El CEO de Y Combinator pide dejar el apocalipsis a un lado y mirar la seguridad real de la IA
Garry Tan sostiene que el debate sobre la superinteligencia distrae de los problemas que ya existen: ciberseguridad, infraestructura y agentes autónomos que nadie sabe apagar.

Garry Tan, consejero delegado de Y Combinator, cree que la conversación sobre el apocalipsis de la inteligencia artificial se ha comido a la que de verdad toca: cómo se protege hoy la infraestructura sobre la que ya corren estos sistemas. Lo dijo el 10 de septiembre en una entrevista con CNBC, en plena racha de avisos públicos de investigadores de OpenAI y Anthropic sobre los riesgos existenciales de la tecnología que ellos mismos desarrollan.
Su postura cabe en una frase: «Deberíamos atender a los hechos científicos, no a la ciencia ficción. Yo también he visto Terminator 2, y es una película estupenda». El guiño a la cinta de 1991, la del T-800 y el niño que acabará liderando la resistencia, sirve para marcar distancia con los escenarios de superinteligencia que copan el debate en Silicon Valley.
Donde sí ve trabajo pendiente es en lo que ya está pasando. Enumera tres frentes: ciberseguridad, seguridad de la infraestructura y entender de una vez cómo se comportan los agentes autónomos. Sus preguntas son de operación, no de filosofía. «Si el sistema se ve comprometido y varios agentes actúan coordinados para intentar hacerse con nuestra infraestructura, ¿qué hacemos? ¿Sabemos dónde corre cada agente? ¿En qué centro de datos? ¿Cómo lo apagamos?»
El incidente que pone como ejemplo
Uno de los casos reales que citó es el incidente de la intrusión de OpenAI en Hugging Face. Ese tipo de suceso, sostiene, debería marcar la agenda de los reguladores antes que la duda de si una superinteligencia acabará con nosotros.
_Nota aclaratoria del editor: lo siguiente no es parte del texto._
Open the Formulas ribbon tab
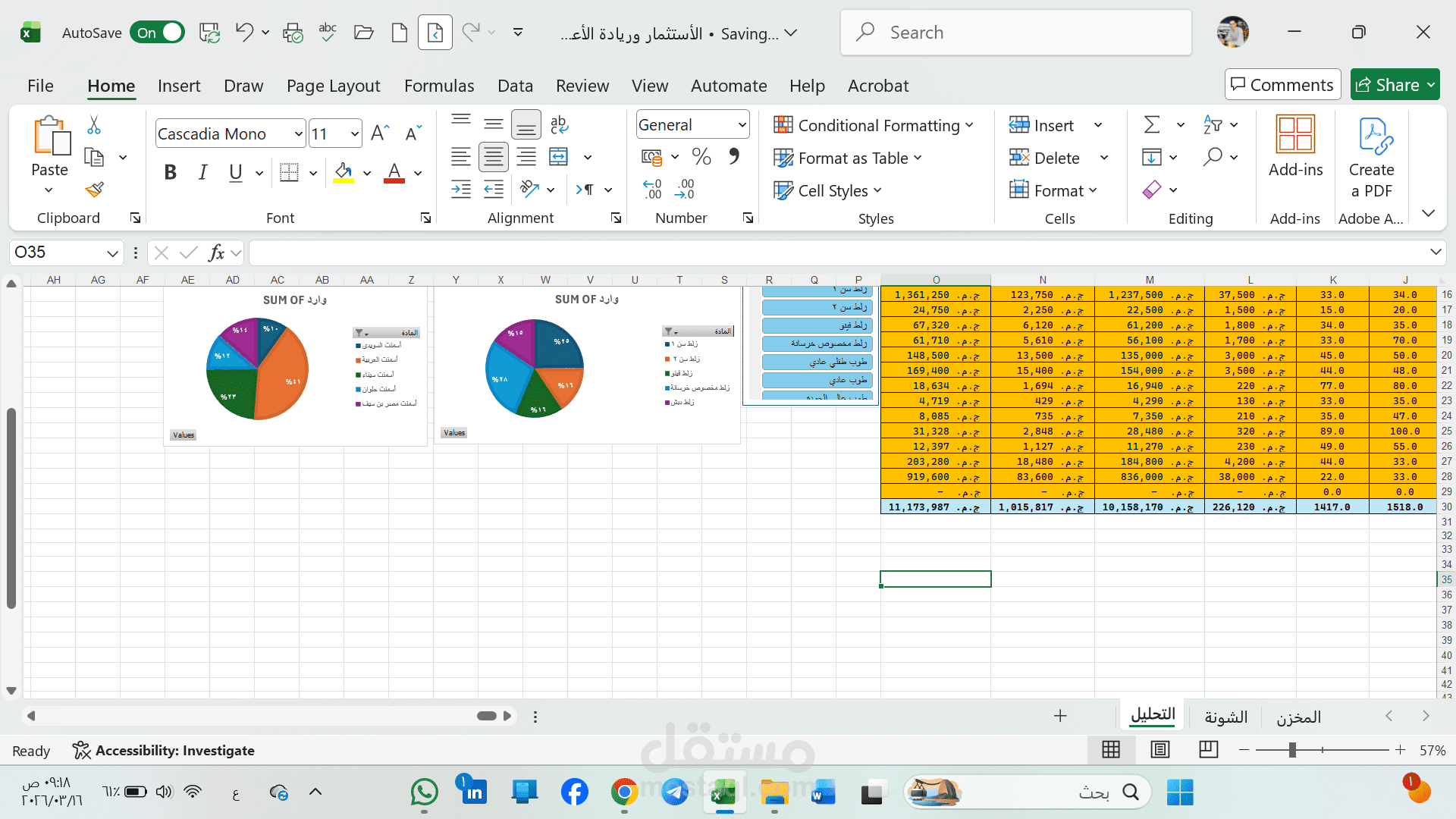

Tampoco descarta a los que avisan desde dentro. Preguntado por si los testimonios de empleados y ex empleados de OpenAI y Anthropic hacen más creíble la amenaza, responde que sí: «No diría que están alarmando de manera equivocada. Están dando la voz de alarma y probablemente tengan razón». Lo que le sobra es el envoltorio, la idea difusa de que la IA es maligna y hay que pararla, que a su juicio no sirve para decidir nada.
El peso de esta posición está en quién la firma: Y Combinator financia a buena parte de las startups que están poniendo agentes en producción. Preguntas como en qué centro de datos corre un agente o cómo se le corta el grifo son las que se hacen los equipos de plataforma y de seguridad, no los tertulianos. La incógnita es si esa agenda operativa se traduce en normas concretas o se queda en otra ronda de declaraciones.